• Provided data:
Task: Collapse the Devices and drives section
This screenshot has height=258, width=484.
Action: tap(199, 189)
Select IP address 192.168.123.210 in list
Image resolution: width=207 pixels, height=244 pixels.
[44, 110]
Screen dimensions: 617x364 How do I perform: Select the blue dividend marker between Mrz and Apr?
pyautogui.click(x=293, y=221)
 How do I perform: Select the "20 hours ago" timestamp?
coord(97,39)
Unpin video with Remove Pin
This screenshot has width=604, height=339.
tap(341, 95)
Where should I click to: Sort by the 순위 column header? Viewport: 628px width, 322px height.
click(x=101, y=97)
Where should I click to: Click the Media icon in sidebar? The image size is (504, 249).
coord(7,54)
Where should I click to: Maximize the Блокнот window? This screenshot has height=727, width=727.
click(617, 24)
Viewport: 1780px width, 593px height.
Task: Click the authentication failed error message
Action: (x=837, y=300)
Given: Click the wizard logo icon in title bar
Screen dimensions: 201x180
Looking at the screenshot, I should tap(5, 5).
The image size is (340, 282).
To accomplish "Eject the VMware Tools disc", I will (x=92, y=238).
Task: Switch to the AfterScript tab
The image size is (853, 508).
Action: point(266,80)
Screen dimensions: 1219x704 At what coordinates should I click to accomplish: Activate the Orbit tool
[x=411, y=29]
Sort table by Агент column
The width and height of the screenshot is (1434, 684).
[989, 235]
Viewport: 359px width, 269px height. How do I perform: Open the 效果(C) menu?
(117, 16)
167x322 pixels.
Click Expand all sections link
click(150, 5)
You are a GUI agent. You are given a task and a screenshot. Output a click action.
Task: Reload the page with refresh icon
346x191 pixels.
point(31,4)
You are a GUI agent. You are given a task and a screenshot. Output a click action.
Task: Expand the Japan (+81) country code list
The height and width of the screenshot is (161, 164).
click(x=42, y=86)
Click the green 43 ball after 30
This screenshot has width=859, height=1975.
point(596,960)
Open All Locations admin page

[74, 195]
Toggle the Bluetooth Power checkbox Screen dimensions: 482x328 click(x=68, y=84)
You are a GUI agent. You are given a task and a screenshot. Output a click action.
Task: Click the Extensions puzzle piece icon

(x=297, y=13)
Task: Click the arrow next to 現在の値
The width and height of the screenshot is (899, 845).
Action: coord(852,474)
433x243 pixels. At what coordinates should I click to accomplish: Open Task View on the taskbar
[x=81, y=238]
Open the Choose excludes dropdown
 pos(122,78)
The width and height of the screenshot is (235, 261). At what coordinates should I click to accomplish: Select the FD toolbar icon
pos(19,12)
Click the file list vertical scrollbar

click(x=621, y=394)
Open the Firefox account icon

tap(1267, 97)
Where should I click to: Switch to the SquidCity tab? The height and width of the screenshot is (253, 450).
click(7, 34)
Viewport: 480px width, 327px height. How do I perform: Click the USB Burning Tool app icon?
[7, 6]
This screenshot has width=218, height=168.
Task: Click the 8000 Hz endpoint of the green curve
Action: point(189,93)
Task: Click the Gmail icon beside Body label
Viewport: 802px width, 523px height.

• Problem:
Exactly as given, please retype all the entries.

• Expected output:
Task: Collapse the Devices and drives section
This screenshot has height=258, width=484.
Action: tap(199, 189)
Select IP address 192.168.123.210 in list
Image resolution: width=207 pixels, height=244 pixels.
[44, 110]
Screen dimensions: 617x364 How do I perform: Select the blue dividend marker between Mrz and Apr?
pyautogui.click(x=293, y=221)
 How do I perform: Select the "20 hours ago" timestamp?
coord(97,39)
Unpin video with Remove Pin
This screenshot has width=604, height=339.
tap(341, 95)
Where should I click to: Sort by the 순위 column header? Viewport: 628px width, 322px height.
click(x=101, y=97)
Where should I click to: Click the Media icon in sidebar? The image size is (504, 249).
coord(7,54)
Where should I click to: Maximize the Блокнот window? This screenshot has height=727, width=727.
click(617, 24)
Viewport: 1780px width, 593px height.
Task: Click the authentication failed error message
Action: (x=837, y=300)
Given: Click the wizard logo icon in title bar
Screen dimensions: 201x180
Looking at the screenshot, I should tap(5, 5).
The image size is (340, 282).
To accomplish "Eject the VMware Tools disc", I will (x=92, y=238).
Task: Switch to the AfterScript tab
The image size is (853, 508).
Action: point(266,80)
Screen dimensions: 1219x704 At what coordinates should I click to accomplish: Activate the Orbit tool
[x=411, y=29]
Sort table by Агент column
The width and height of the screenshot is (1434, 684).
[989, 235]
Viewport: 359px width, 269px height. How do I perform: Open the 效果(C) menu?
(117, 16)
167x322 pixels.
Click Expand all sections link
click(150, 5)
You are a GUI agent. You are given a task and a screenshot. Output a click action.
Task: Reload the page with refresh icon
346x191 pixels.
point(31,4)
You are a GUI agent. You are given a task and a screenshot. Output a click action.
Task: Expand the Japan (+81) country code list
The height and width of the screenshot is (161, 164).
click(x=42, y=86)
Click the green 43 ball after 30
This screenshot has width=859, height=1975.
point(596,960)
Open All Locations admin page

[74, 195]
Toggle the Bluetooth Power checkbox Screen dimensions: 482x328 click(x=68, y=84)
You are a GUI agent. You are given a task and a screenshot. Output a click action.
Task: Click the Extensions puzzle piece icon

(x=297, y=13)
Task: Click the arrow next to 現在の値
The width and height of the screenshot is (899, 845).
Action: coord(852,474)
433x243 pixels. At what coordinates should I click to accomplish: Open Task View on the taskbar
[x=81, y=238]
Open the Choose excludes dropdown
 pos(122,78)
The width and height of the screenshot is (235, 261). At what coordinates should I click to accomplish: Select the FD toolbar icon
pos(19,12)
Click the file list vertical scrollbar

click(x=621, y=394)
Open the Firefox account icon

tap(1267, 97)
Where should I click to: Switch to the SquidCity tab? The height and width of the screenshot is (253, 450).
click(7, 34)
Viewport: 480px width, 327px height. How do I perform: Click the USB Burning Tool app icon?
[7, 6]
This screenshot has width=218, height=168.
Task: Click the 8000 Hz endpoint of the green curve
Action: point(189,93)
Task: Click the Gmail icon beside Body label
Viewport: 802px width, 523px height.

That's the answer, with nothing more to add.